Figure of Fascination
To all, Stravinsky the man was a figure of fascination. The contradictions were dazzling. The composer marched through a long career with the self-assurance of a Wagner--and was so nervous when performing in public that he thrice forgot his own piano concerto.
He once refused to compose a liturgical ballet for his earliest patron, Serge Diaghliev, "both because I disapproved of the idea of presenting the mass as a ballet spectacle and because Diaghliev wanted me to compose it and 'Les Noces' for the same price."
His Charles Eliot Norton lectures at Harvard in 1939-40 were dignified papers, delivered in French, on the high seriousness of the artist's calling. Three years later he wrote a polka for an elephant in the Ringling Brothers and Barnum & Bailey Circus.
He had many friends--Claude Debussy, Maurice Ravel, Pablo Picasso, Vaslav Nijinsky, Andre Gide, Jean Cocteau--and many homes: Russia until 1914; Switzerland (1914- 1920), France (1920-1939), the United States (1939 until his death). In every home he was restless at night unless a light burned outside his bedroom. That was how he slept, he explained, as a boy in St. Petersburg (now Leningrad).

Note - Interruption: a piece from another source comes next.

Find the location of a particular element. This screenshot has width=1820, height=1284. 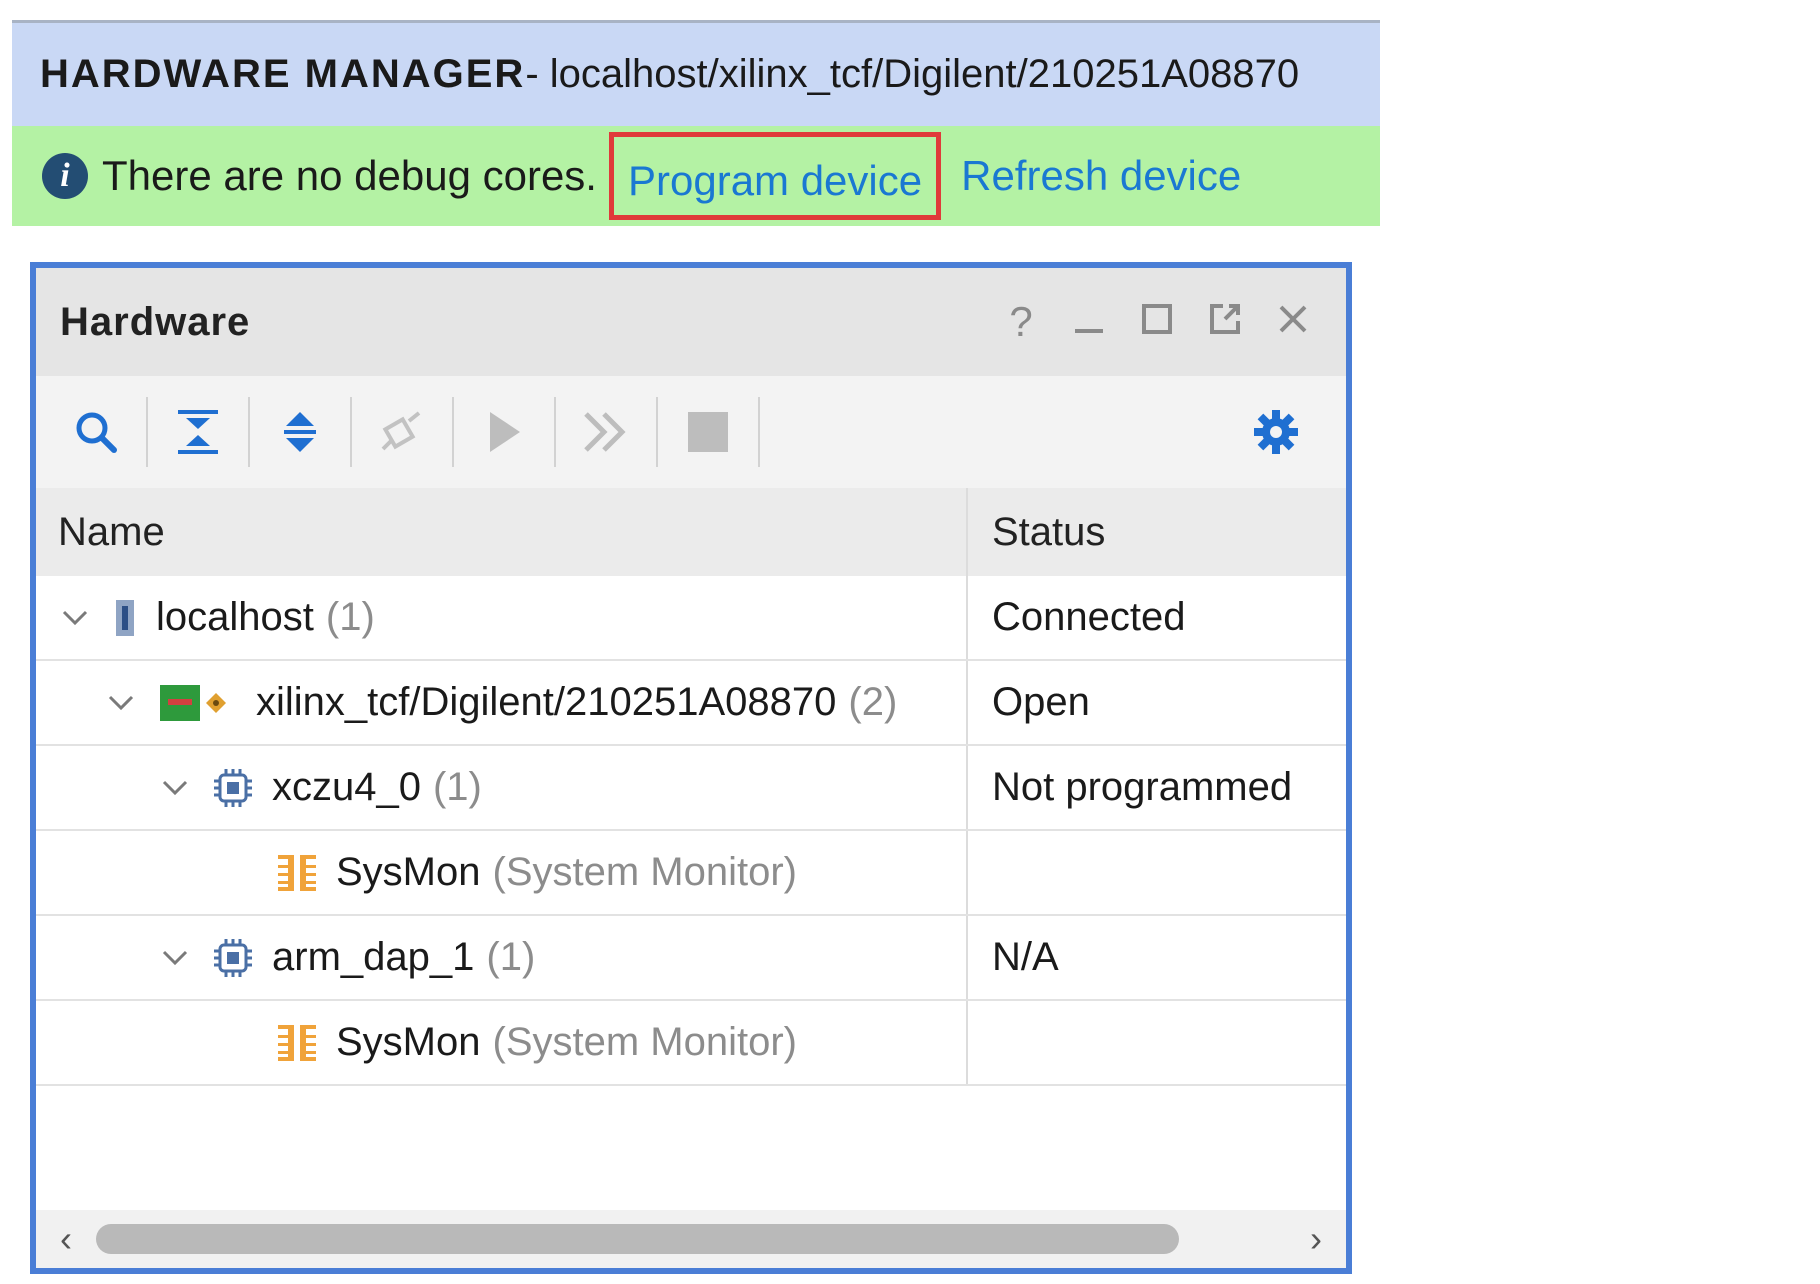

Igor Feodorovich Stravinsky was born in a suburb of St. Petersburg--Oranienbaum, a village where his parents were spending the summer--on June 17, 1882: St. Igor's Day. He was the third of four sons born to Anna Kholodovsky and Feodor Ignatievitch Stravinsky. His father was the leading bass singer at the Imperial Opera in St. Petersburg.
The composer once described his childhood as "a period waiting for the moment when I could send everyone and everything connected with it to hell." For his family he felt only "duties." At school he made few friends and proved only a mediocre student.
Music was a bright spot. At the age of 2 he surprised his parents by humming from memory a folk tune he had heard some women singing.
He dated his career as a composer from the afternoon a few years later when he tried to duplicate on one of the two grand pianos in the family's drawing room the blare of a marine band playing outside.
"I tried to pick out the intervals I had heard. . .but found other intervals in the process I liked better, which already made me a composer," Stravinsky said.